2. LE CONTENU DE LA PROPOSITION

La Commission propose que le Conseil autorise exceptionnellement les États membres à adhérer à la Convention de La Haye ou à ratifier cette Convention dans l'intérêt de la Communauté européenne. Elle indique que cette dérogation à l'exercice normal de la compétence communautaire peut être exceptionnellement justifiée dans ce cas particulier, en raison de l'utilité de la Convention pour la protection des enfants et de la nécessité de s'assurer de l'entrée en vigueur rapide de ce texte. L'exposé des motifs se réfère explicitement à la jurisprudence AETR de la Cour de justice. De manière plus surprenante, il mentionne également le futur règlement, dit « règlement Bruxelles II bis » (texte E 2025, examiné par la délégation par une procédure écrite en date du 19 septembre 2002), appelé à se substituer au « règlement Bruxelles II », alors même que ce dernier n'a pas encore été adopté par le Conseil.

Cette autorisation de ratifier la Convention de La Haye est soumise à deux conditions, l'une sur la forme, l'autre sur le fond. D'une part, les États membres doivent déposer simultanément les instruments de ratification ou d'adhésion à la Convention avant le 1er janvier 2005. D'autre part, les États membres doivent souscrire lors de la ratification la déclaration suivante :

« Les articles 23, 26 et 52 de la Convention autorisent un certain degré de souplesse pour que les parties contractantes puissent appliquer simplement et rapidement un régime de reconnaissance et d'exécution des décisions judiciaires. La réglementation communautaire prévoit un système de reconnaissance et d'exécution qui est au moins aussi favorable que celui visé par les règles énoncées dans la Convention. En conséquence, toute décision rendue par une juridiction d'un État membre de l'Union européenne sur une question relevant de la Convention est reconnue et exécutée en application de la réglementation communautaire pertinente ».

------------------------

_Exercice proposé 1_
Répondez à ces questions d'après l'extrait fourni :
(a) À quelle jurisprudence de la Cour de justice l'exposé des motifs se réfère-t-il explicitement ?
(b) Avant quelle date les États membres doivent-ils déposer les instruments de ratification ou d'adhésion ?
(c) Quels articles de la Convention autorisent un certain degré de souplesse ?
_Exercice proposé 2_
Les affirmations suivantes concordent-elles avec l'extrait fourni ? Répondez par oui ou non et citez les mots de l'extrait qui tranchent.
(a) Le règlement Bruxelles II a déjà été adopté par le Conseil.
(b) Chaque État membre peut déposer ses instruments de ratification à la date de son choix.
(c) Le texte E 2025 a été examiné par la délégation par une procédure écrite.
_Exercice proposé 3_
Reformulez sous forme de liste le paragraphe de l'extrait fourni qui commence par « Cette autorisation de ratifier », en conservant ses faits principaux.
Les lignes qui viennent ensuite proviennent d'une autre source.

_Lignes enregistrées_
------------------------

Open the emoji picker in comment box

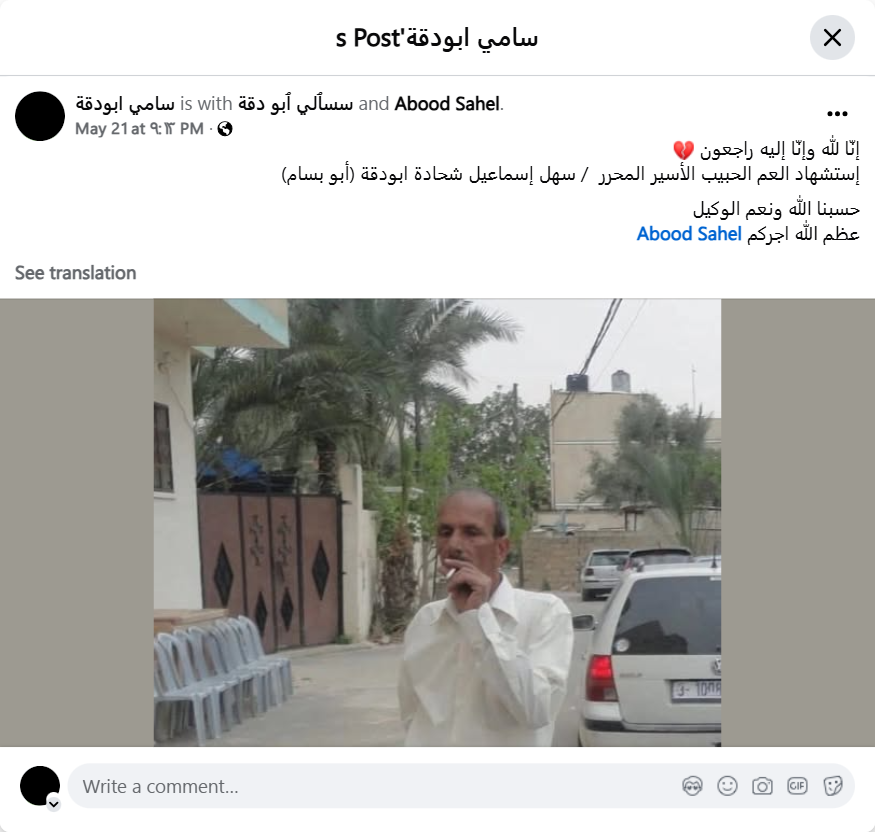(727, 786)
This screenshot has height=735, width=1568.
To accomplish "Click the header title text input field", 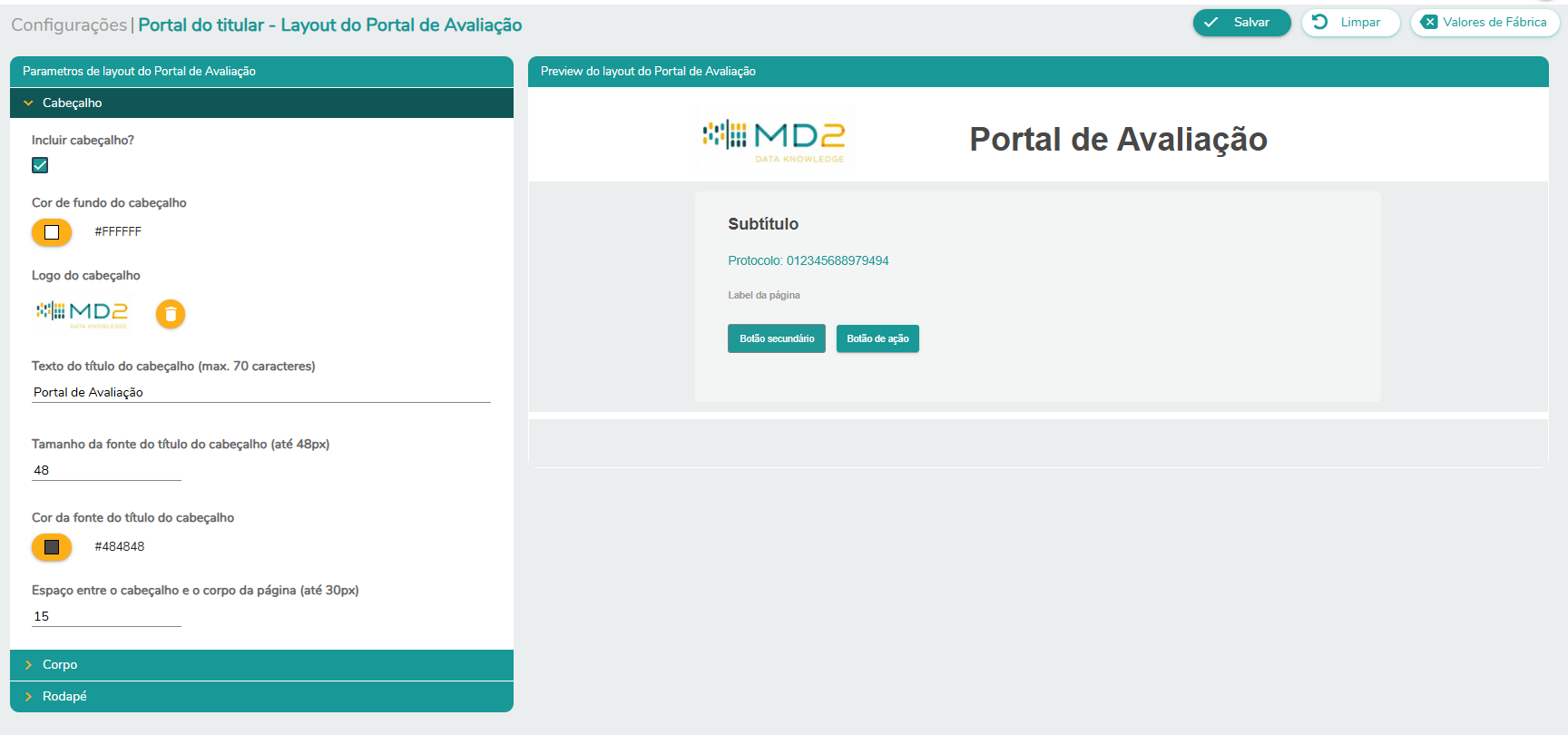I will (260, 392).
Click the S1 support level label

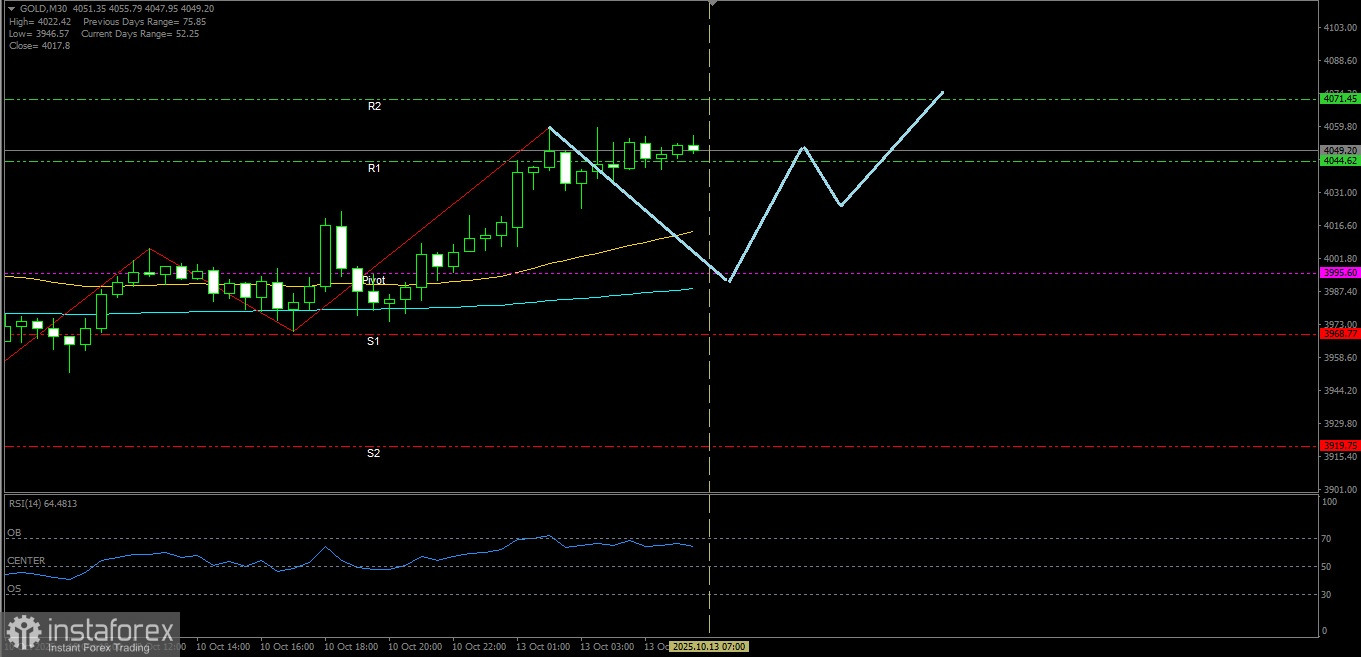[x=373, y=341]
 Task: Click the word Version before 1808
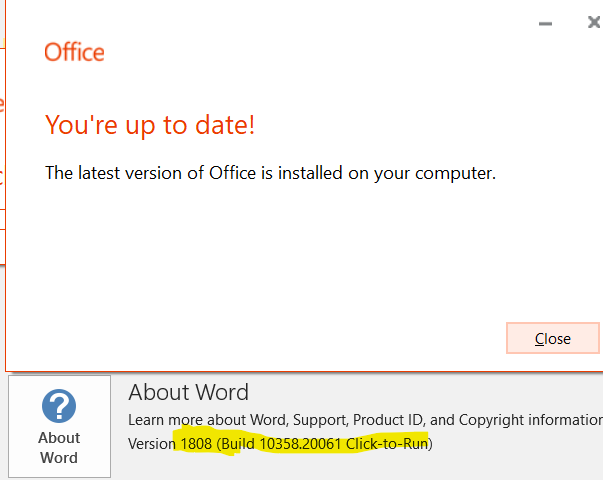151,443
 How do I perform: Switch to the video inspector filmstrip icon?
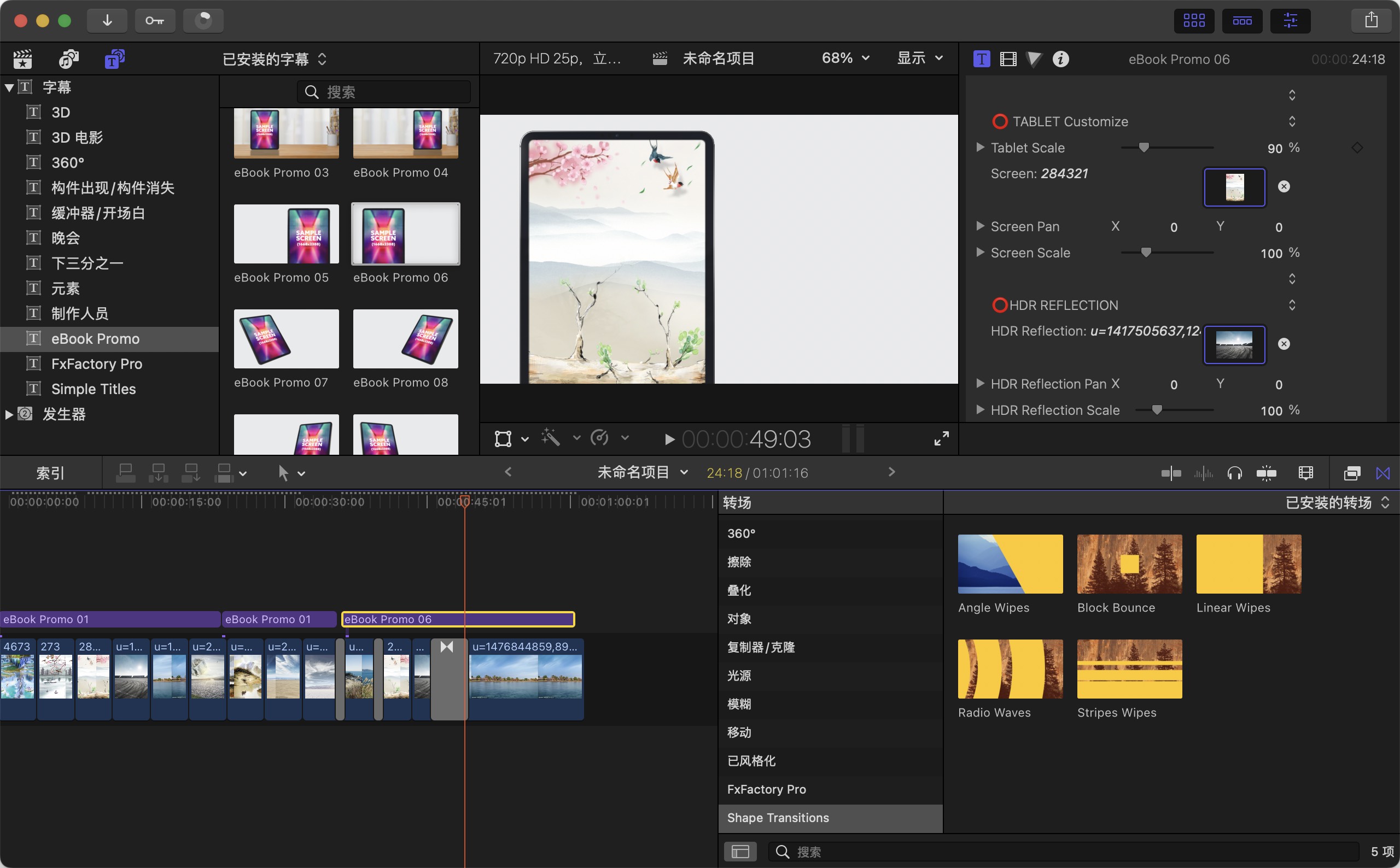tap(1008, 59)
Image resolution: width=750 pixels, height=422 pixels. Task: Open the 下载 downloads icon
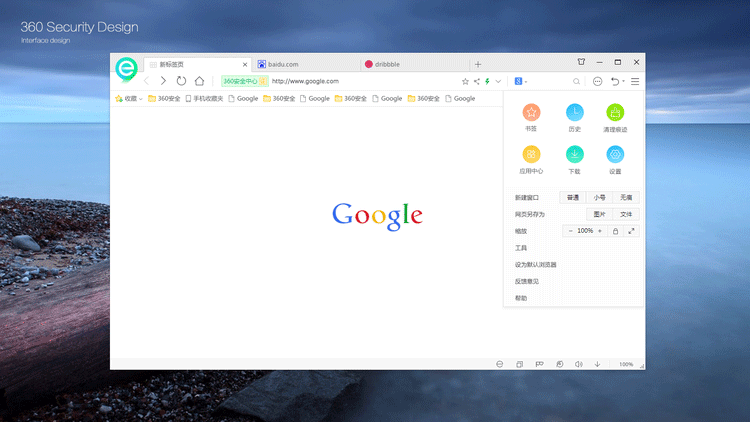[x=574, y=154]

------------------------

_Résultat attendu 1_
(a) À la jurisprudence AETR.
(b) Avant le 1er janvier 2005.
(c) Les articles 23, 26 et 52.

_Résultat attendu 2_
(a) Non : « alors même que ce dernier n'a pas encore été adopté par le Conseil ».
(b) Non : « les États membres doivent déposer simultanément les instruments de ratification ou d'adhésion à la Convention avant le 1er janvier 2005 ».
(c) Oui : « examiné par la délégation par une procédure écrite en date du 19 septembre 2002 ».

_Résultat attendu 3_
L'autorisation de ratifier la Convention de La Haye est soumise à deux conditions :
- Sur la forme : les États membres doivent déposer simultanément leurs instruments de ratification ou d'adhésion avant le 1er janvier 2005.
- Sur le fond : les États membres doivent souscrire une déclaration lors de la ratification.